** DATA FOR ANALYSIS follows **

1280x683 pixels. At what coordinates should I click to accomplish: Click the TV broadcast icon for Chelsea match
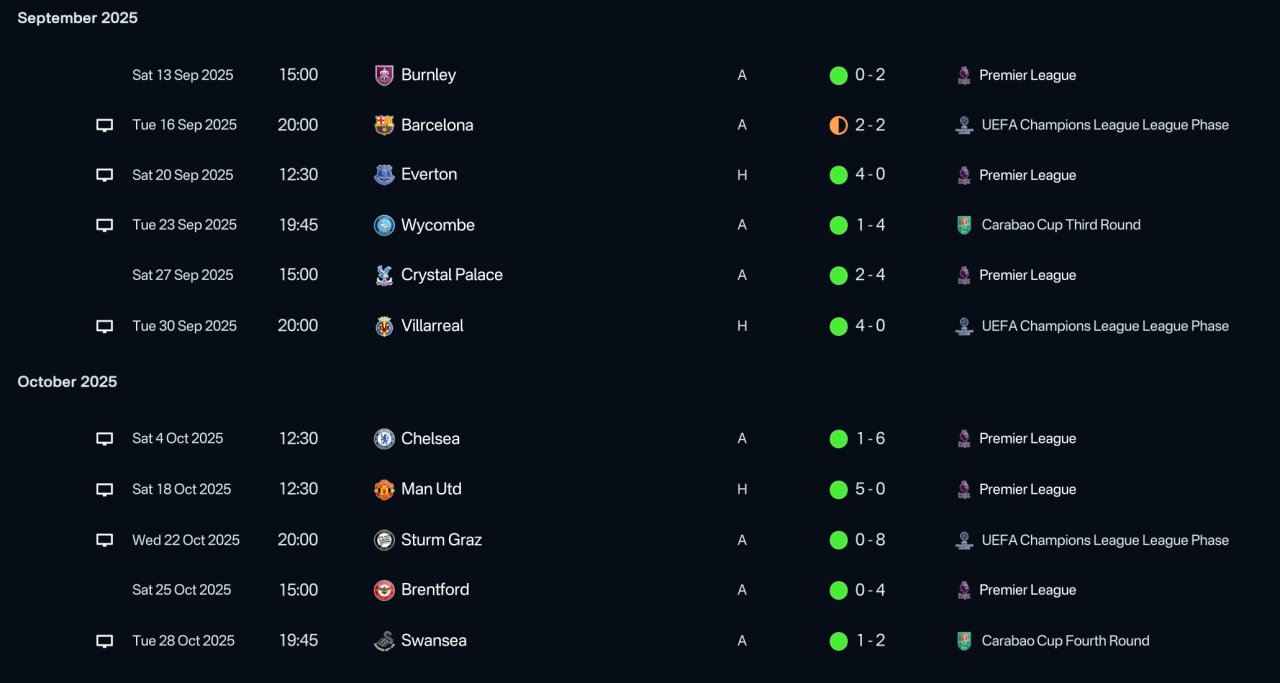coord(105,439)
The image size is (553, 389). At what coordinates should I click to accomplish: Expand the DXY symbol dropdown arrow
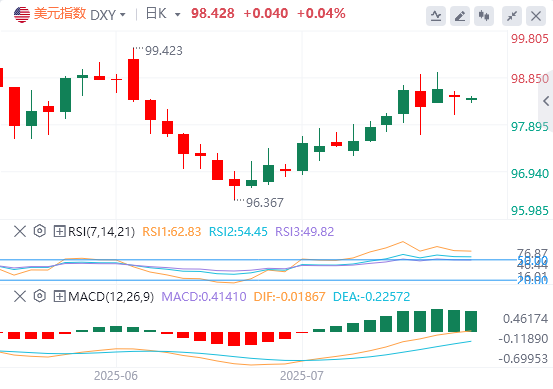coord(122,15)
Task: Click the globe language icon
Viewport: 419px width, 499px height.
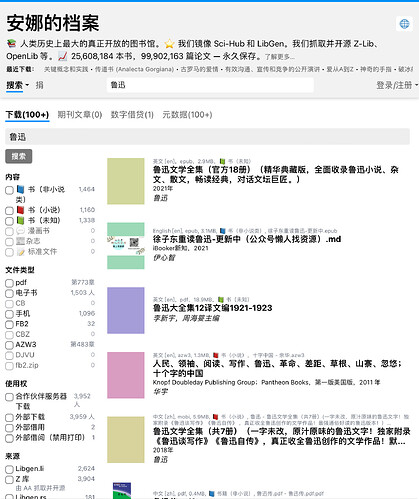Action: 404,24
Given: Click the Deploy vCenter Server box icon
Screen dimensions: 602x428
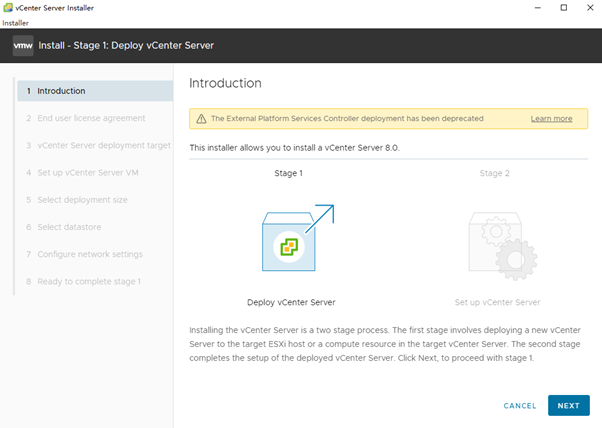Looking at the screenshot, I should [298, 238].
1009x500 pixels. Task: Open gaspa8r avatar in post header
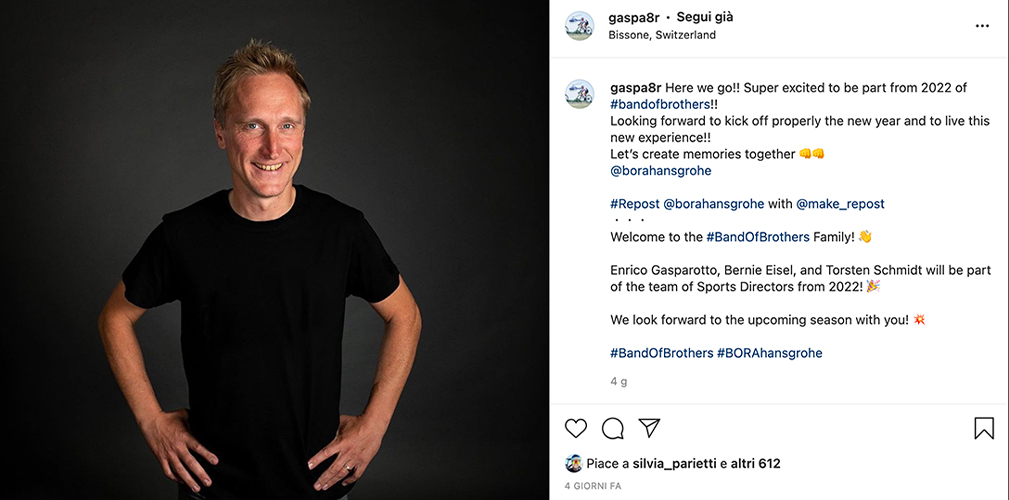click(x=579, y=26)
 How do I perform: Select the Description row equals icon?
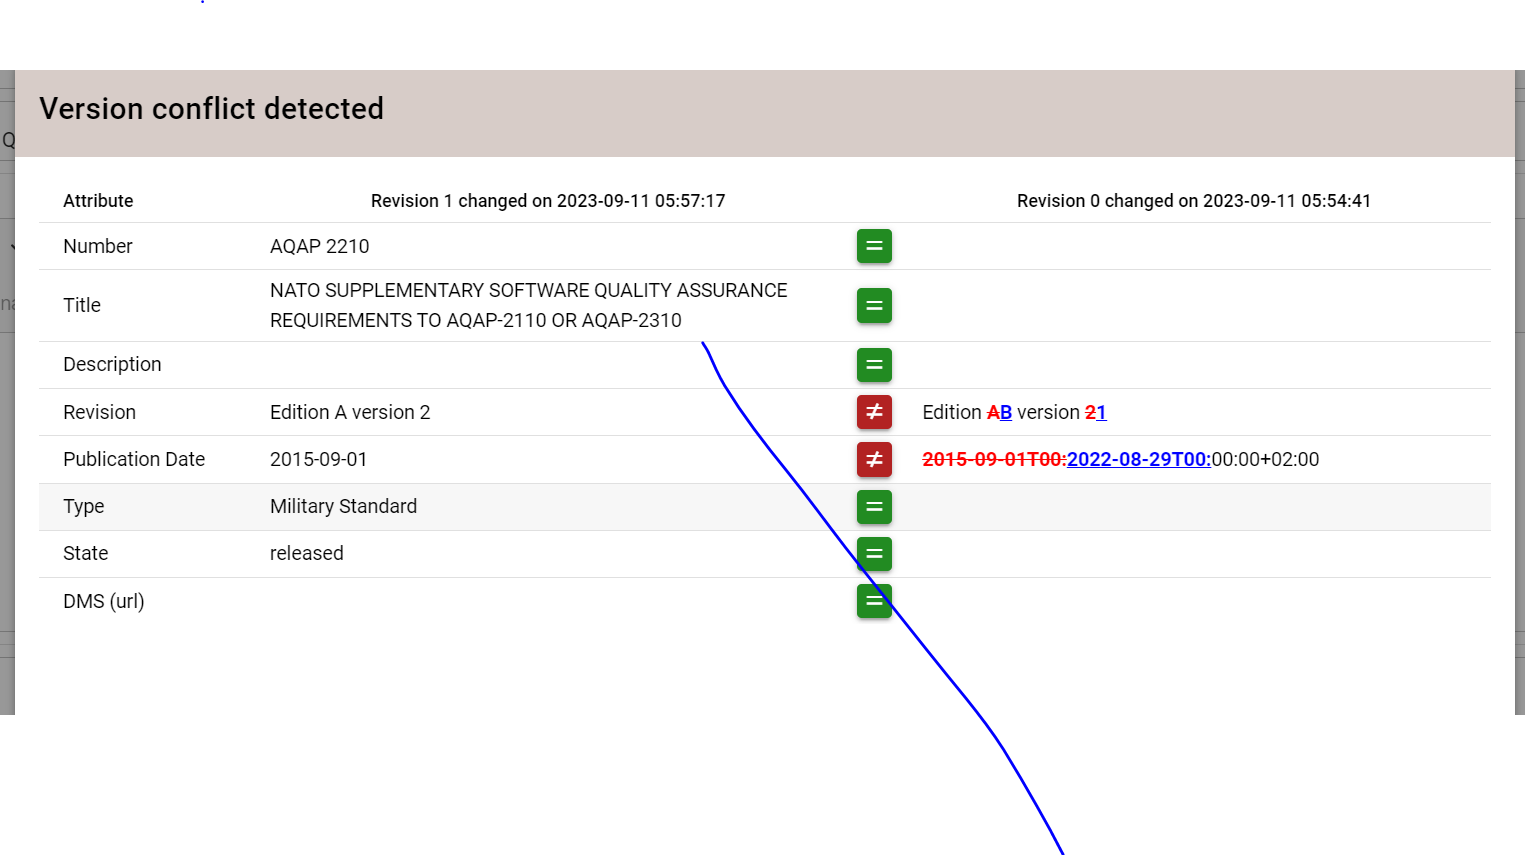tap(874, 365)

** End of DATA FOR ANALYSIS **

TASK ITEM:
Output all the data, exactly, without images.

ANSWER SECTION:
1280x683 pixels. At what coordinates should I click to accomplish: Click the TV broadcast icon for Chelsea match
coord(105,439)
The image size is (553, 389). At what coordinates should I click to accomplish: Expand the DXY symbol dropdown arrow
coord(122,15)
Task: Click the globe language icon
Viewport: 419px width, 499px height.
Action: 404,24
Given: Click the Deploy vCenter Server box icon
Screen dimensions: 602x428
Looking at the screenshot, I should [298, 238].
1009x500 pixels. Task: Open gaspa8r avatar in post header
click(x=579, y=26)
 How do I perform: Select the Description row equals icon?
tap(874, 365)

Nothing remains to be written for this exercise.